Books can change how you view yourself, change how you think, inspire you, motivate you, and everything in between. Here is a list of the top books to read that will change your life.
Good Habits, Bad Habits: The Science of Making Positive Changes That Stick
Wendy Wood draws on three decades of experience to show us how habits are formed, how to break bad habits, and how to keep good habits in our lives for as long as possible. The book also deals with behaviors and practices we aren’t even aware of that shape our day-to-day lives.
Up to 43% of the activities we do every day, we do without really thinking about it. This is where bad habits are formed, and Wood, through extensive research and case study review, walks us through the process of creating positive, long-term behaviors.
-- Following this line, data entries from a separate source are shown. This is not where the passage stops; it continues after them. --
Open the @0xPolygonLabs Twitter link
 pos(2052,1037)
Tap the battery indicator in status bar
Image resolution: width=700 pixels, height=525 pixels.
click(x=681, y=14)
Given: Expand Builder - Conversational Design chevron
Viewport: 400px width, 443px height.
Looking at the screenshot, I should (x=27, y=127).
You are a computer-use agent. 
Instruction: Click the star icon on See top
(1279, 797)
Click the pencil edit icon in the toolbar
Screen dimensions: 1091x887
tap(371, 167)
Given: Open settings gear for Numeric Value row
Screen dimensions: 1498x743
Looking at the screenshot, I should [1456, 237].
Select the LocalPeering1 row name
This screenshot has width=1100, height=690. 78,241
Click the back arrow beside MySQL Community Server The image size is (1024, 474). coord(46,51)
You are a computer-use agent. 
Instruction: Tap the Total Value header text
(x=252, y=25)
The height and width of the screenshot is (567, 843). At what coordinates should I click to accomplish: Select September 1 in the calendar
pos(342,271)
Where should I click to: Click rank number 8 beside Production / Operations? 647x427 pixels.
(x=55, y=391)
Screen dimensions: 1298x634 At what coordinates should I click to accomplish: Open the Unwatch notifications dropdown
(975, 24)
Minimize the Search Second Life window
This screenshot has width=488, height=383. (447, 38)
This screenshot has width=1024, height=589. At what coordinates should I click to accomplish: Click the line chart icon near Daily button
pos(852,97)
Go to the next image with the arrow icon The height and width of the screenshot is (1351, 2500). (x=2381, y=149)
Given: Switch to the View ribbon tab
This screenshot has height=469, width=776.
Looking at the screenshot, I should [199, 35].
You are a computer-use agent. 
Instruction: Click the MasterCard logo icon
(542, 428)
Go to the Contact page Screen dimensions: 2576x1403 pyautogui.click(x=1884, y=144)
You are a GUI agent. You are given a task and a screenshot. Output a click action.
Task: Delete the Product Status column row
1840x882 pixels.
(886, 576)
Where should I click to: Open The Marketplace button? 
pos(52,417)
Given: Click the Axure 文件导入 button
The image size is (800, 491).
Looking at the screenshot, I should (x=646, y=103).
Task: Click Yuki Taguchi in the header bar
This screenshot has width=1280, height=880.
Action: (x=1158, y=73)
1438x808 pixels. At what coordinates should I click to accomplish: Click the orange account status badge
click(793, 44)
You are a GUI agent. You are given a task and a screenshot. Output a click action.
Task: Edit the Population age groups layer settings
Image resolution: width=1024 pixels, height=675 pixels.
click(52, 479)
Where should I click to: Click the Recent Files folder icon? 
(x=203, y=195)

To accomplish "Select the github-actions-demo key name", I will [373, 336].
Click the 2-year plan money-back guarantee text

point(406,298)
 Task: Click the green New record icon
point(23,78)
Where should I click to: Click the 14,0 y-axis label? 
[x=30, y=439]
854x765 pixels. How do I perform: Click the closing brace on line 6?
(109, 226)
If you struggle with kicking bad habits or forming good ones, this book will explain the science and neurological behavior behind what is happening, giving you the tools to make the changes you want.
Racism has been discussed and argued for decades, yet proper understanding seems to be further away than we would like. Invisible Man by Ralph Ellison, first published in 1952, deals with the social and interpersonal conflicts experienced by black men and women in the early 20th century.
It dives headfirst into the discrimination and hate faced by black people and their struggle to find their place in society, especially in the world of politics. The book also talks about the black community and their relationship with Marxism and racial policies.
The book’s concept may sound familiar, but the content is hard-hitting and thought-provoking.
Know My Name
The trial and sentencing of Brock Turner were one of the most spoken about cases at the time. A young man received a few months in prison for the rape of an unconscious woman on the campus of Stanford University.
Know My Name is the story of Chanel Miller, known as Emily Doe in this case. She describes the events of that terrible night, the outcome of the trial, and the fact that the judge in her case was more worried about how this would affect Brock than handing down a proper sentence.
The book shows the gross injustice Miller faced at the time, and how so many men are still able to get away with crimes as horrific as rape with nothing more than a slap on the wrist. It’s an investigation into what we can do as a society to stop this from happening to someone else.
The Handmaid’s Tale
If you haven’t heard about the hit TV show of the same name, you must be living under a rock. The Handmaid’s Tale is a dystopian novel where women are nothing more than child bearers, being kept under lock and key.
After the United States government is overthrown, the remaining residents revert to a heavily patriarchal society. The book deals with themes such as sexism, women’s rights, and how the women in this society fight back to regain their freedom. The story may be fictional, but the messages it portrays aren’t.
The Book of Rosy
The Book of Rosy deals with issues countries and governments experience every day. Innocent civilians are fleeing their home countries to find a better life, namely, in the United States. This is the crux of The Book of Rosy.
The story follows Rosayra Pablo Cruz as she makes the difficult decision to leave the gangs and violence of Guatemala and head north towards the US border. She has her two children and the clothes on their backs, and the book outlines the terrifying journey ahead of them.
Even when she finally reaches the border, her nightmare has only just begun. This story gives you an insight into the horrors immigrants face, as well as how new border policies have made their arrival even worse than their journey.
I Don’t Want to Die Poor
I Don’t Want to Die Poor is a breath of fresh air in the personal finance genre. Michael Arceneaux has produced several essays on debt and how it has shaped his life and decision-making.
Many financial books deal with the concept of making money, whereas this one looks at the other side of the coin and deals with using the money you have as sensibly as possible. I Don’t Want to Die Poor is a homage to the financial struggles of a regular person.
Other books will tell you to start that business you’ve always dreamt of, with no accurate advice on how to be financially stable for that step. This book deals with issues we all face every day in a funny yet thought-provoking manner.